A. V. Kozhevnikov, Dr. Eng., Associate Prof., Head of the Dept. of Power Engineering and Electrical Engineering, e-mail: avkozhevnikov@chsu.ru

I. A. Kozhevnikova, Dr. Eng., Associate Prof., Head of the Dept. of Metallurgy, Mechanical Engineering and Technological Equipment, e-mail: iakozhevnikova@chsu.ru

National University of Science and Technology “MISIS” (Moscow, Russia):

M. M. Skripalenko, Cand. Eng., Associate Prof., Dept. of Metal Forming, e-mail: mms@misis.ru
M. N. Skripalenko, Cand. Eng., Associate Prof., Dept. of Metal Forming, e-mail: tfsmn@yandex.ru

Computer simulation of symmetric and asymmetriс cold rolling of AISI-1008 steel strip in three passes was carried out.
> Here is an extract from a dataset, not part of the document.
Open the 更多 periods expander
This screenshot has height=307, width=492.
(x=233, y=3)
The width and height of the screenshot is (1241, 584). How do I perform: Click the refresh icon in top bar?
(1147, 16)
DEFORM finite element method (FEM) software was used for computer simulation. Technique allowing neutral line location determination was designed and this technique is based on the processing of FEM computer simulation results. Neutral line location during each of three passes at different working roll diameters combinations (symmetric rolling, rolling with 0.83 %, 1.67 % and 5 % working rolls diameters asymmetry) was detected using designed technique. It was established that working rolls diameters asymmetry increase till 5 % moves the middle of the neutral line towards rolling direction in 0.250 mm for the first pass, 0.199 mm – for the second pass, 0.133 mm - for the third pass. That is, influence of working rolls diameters asymmetry increase becomes weaker with the decrease of absolute value of height reduction. Three-dimensional graphs were made: one is illustrating dependence of position of the neutral line’s midpoint from rolling speed and working rolls diameters asymmetry and the other one is illustrating dependence of the neutral line inclination angle from rolling speed and working rolls diameters asymmetry. Weak direct correlation between working rolls diameters asymmetry and position of neutral line’s middle point and strong direct correlation between rolling speed and position of neutral line’s middle point were detected. Velocity diagrams along vertical lines in lag zone and lead zone of the deformation zone at asymmetric rolling show that velocity at point of contact of upper roll and strip is less than velocity at point of contact of lower roll and strip.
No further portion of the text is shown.